- _Description of the task_: What lines in the listing below hold the string "arrow"? Please copy them out.

- _Data supplied_:
===

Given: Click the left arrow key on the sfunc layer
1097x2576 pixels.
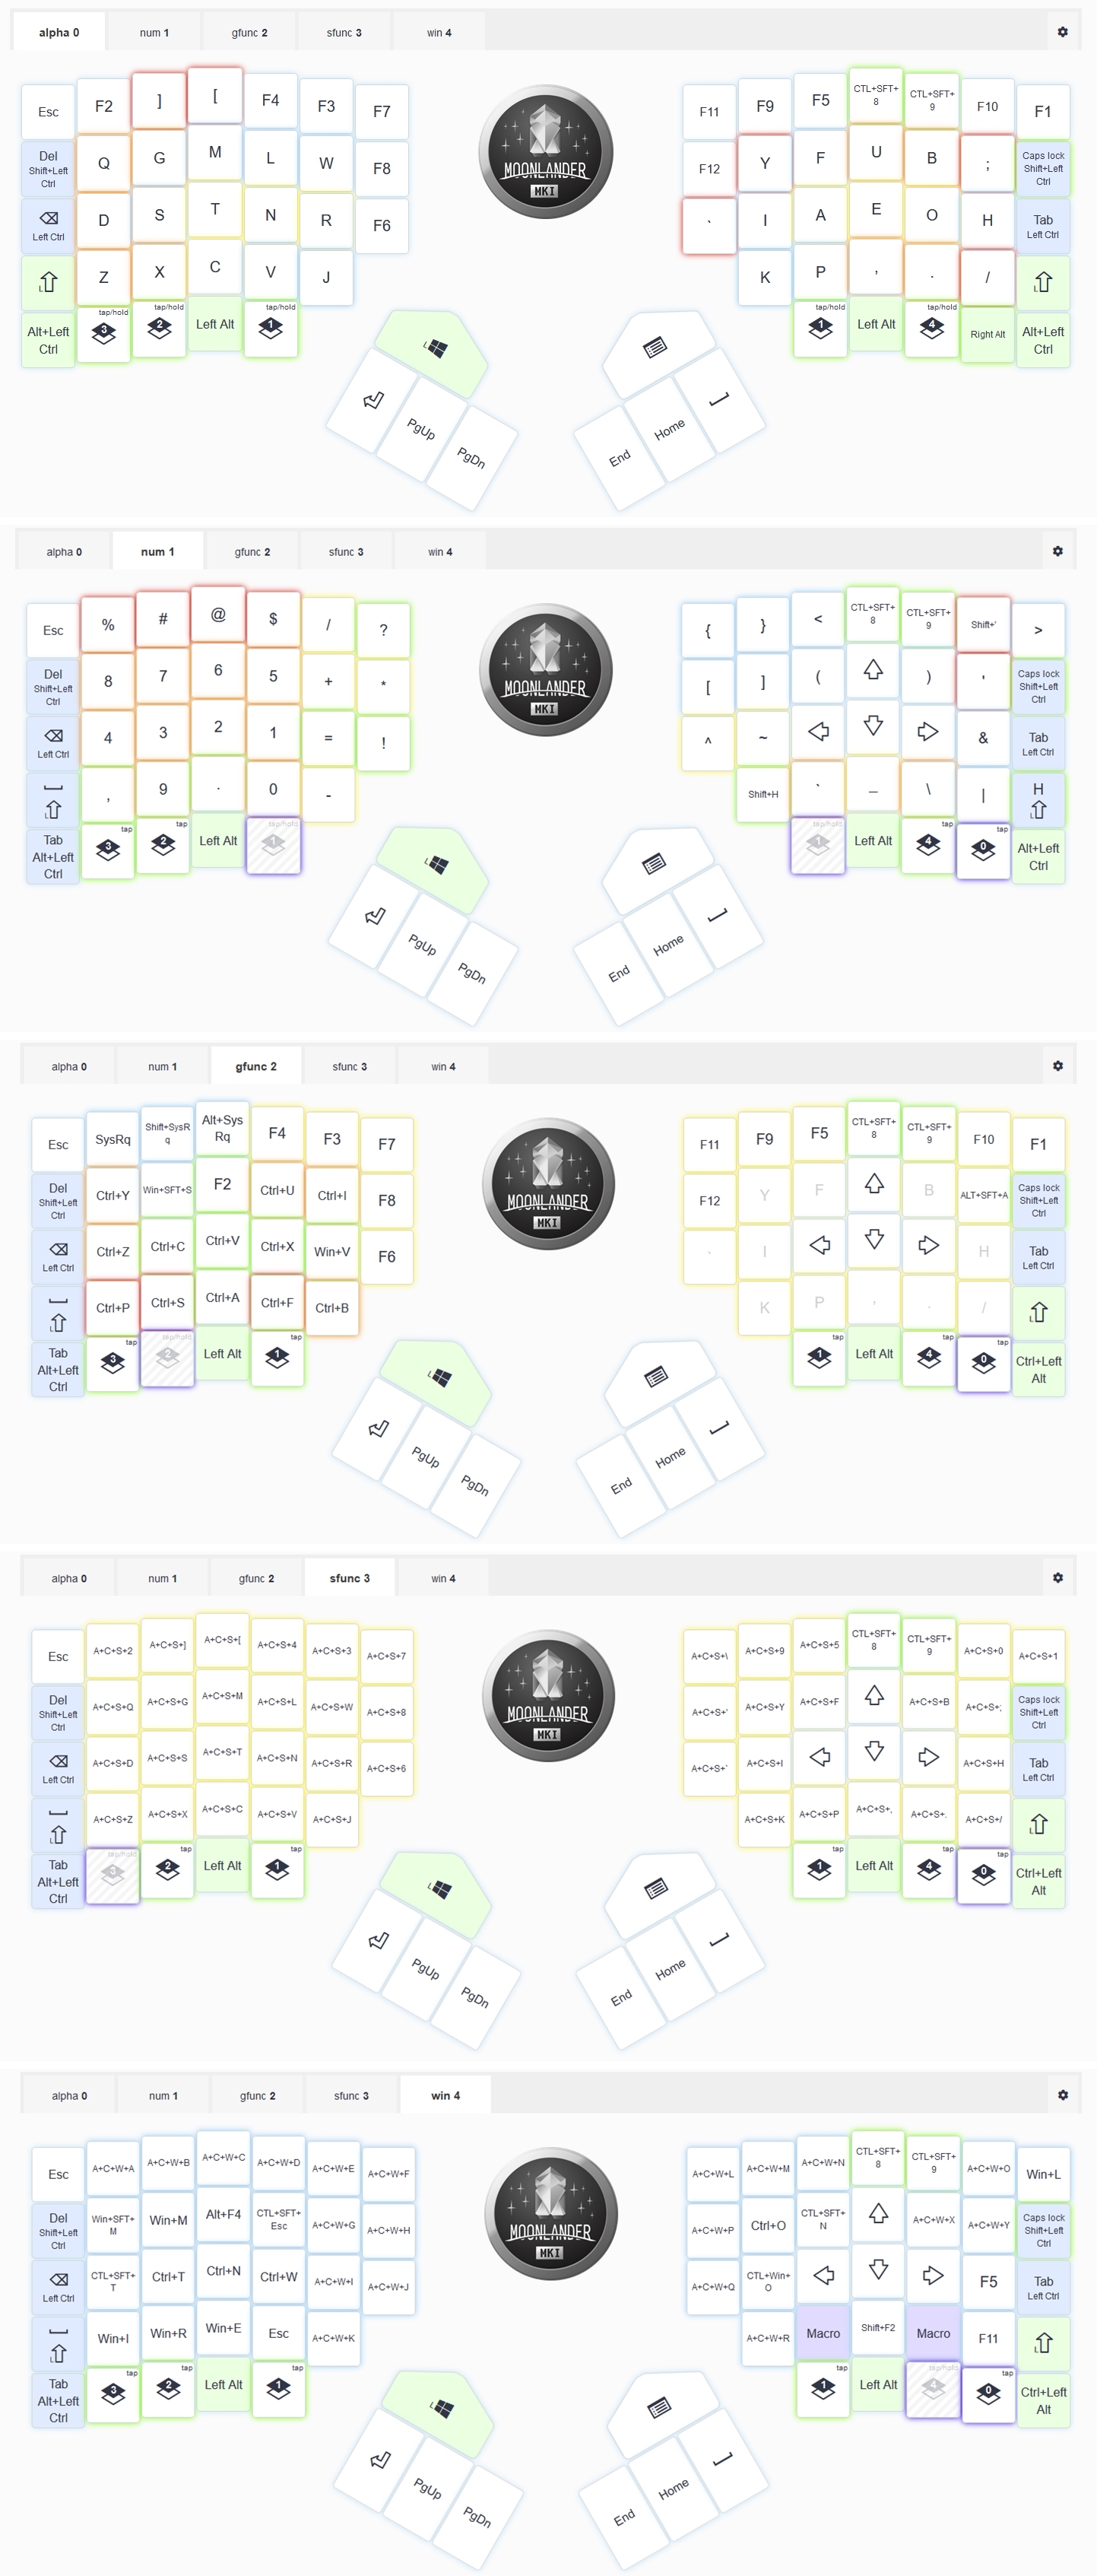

===

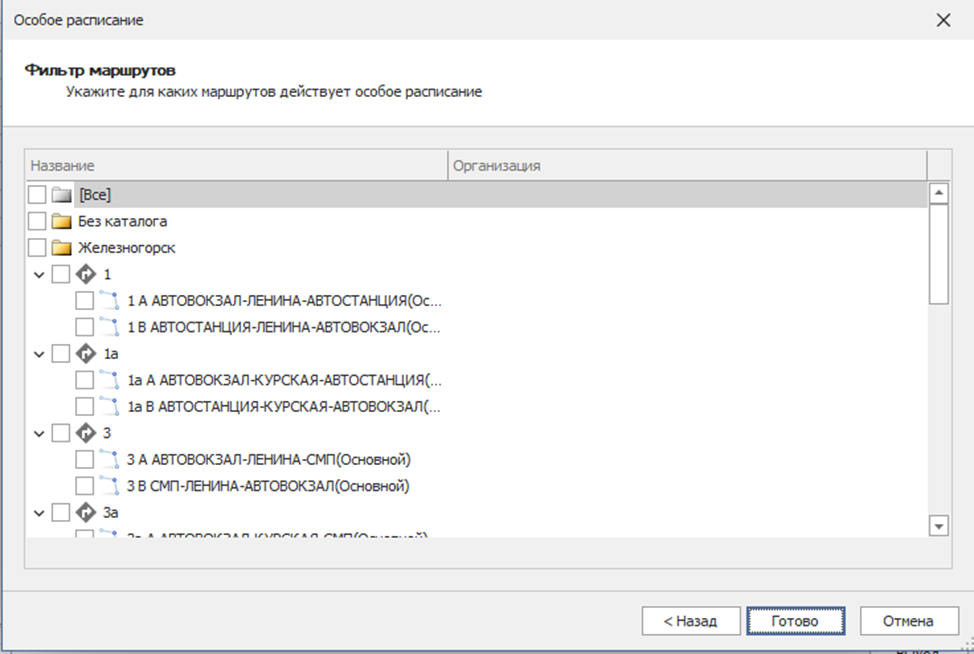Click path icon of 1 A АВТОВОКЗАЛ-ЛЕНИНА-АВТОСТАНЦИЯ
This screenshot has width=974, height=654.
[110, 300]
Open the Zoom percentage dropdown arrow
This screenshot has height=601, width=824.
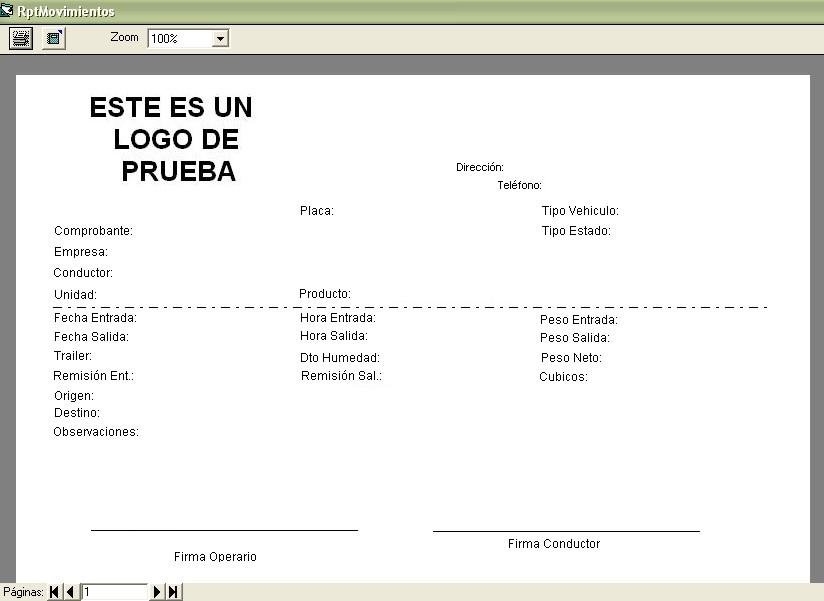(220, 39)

===

- _Solution below_:
Given: Click the left arrow key on the sfunc layer
Open the Zoom percentage dropdown arrow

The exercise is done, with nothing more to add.